Data extracts -
══════════
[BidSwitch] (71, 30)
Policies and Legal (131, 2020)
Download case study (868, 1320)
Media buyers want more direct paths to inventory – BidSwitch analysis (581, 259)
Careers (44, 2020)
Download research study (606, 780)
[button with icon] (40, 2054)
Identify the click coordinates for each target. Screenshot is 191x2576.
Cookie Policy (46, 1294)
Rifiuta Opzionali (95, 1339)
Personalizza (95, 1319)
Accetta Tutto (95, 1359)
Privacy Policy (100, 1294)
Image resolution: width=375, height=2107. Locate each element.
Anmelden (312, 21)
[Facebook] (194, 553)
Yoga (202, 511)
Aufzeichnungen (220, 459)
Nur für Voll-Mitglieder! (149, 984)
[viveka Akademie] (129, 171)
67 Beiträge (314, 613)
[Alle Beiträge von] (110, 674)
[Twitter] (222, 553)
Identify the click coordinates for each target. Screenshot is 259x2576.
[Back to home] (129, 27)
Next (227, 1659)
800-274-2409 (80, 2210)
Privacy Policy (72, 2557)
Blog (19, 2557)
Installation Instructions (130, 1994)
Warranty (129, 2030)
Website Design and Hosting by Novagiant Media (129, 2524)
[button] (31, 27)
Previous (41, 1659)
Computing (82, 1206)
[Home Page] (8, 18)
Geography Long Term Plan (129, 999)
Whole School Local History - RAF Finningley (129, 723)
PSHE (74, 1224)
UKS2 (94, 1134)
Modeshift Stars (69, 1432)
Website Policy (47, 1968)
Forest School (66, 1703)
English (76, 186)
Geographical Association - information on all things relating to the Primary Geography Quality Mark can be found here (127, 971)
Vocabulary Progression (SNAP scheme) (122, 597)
══════════
Assigned task - Start at the line containing "Geography Long Term Plan (129, 999)" and transcribe through the end of the entries. Please keep both ends and add nothing.

Worked solution -
Geography Long Term Plan (129, 999)
Whole School Local History - RAF Finningley (129, 723)
PSHE (74, 1224)
UKS2 (94, 1134)
Modeshift Stars (69, 1432)
Website Policy (47, 1968)
Forest School (66, 1703)
English (76, 186)
Geographical Association - information on all things relating to the Primary Geography Quality Mark can be found here (127, 971)
Vocabulary Progression (SNAP scheme) (122, 597)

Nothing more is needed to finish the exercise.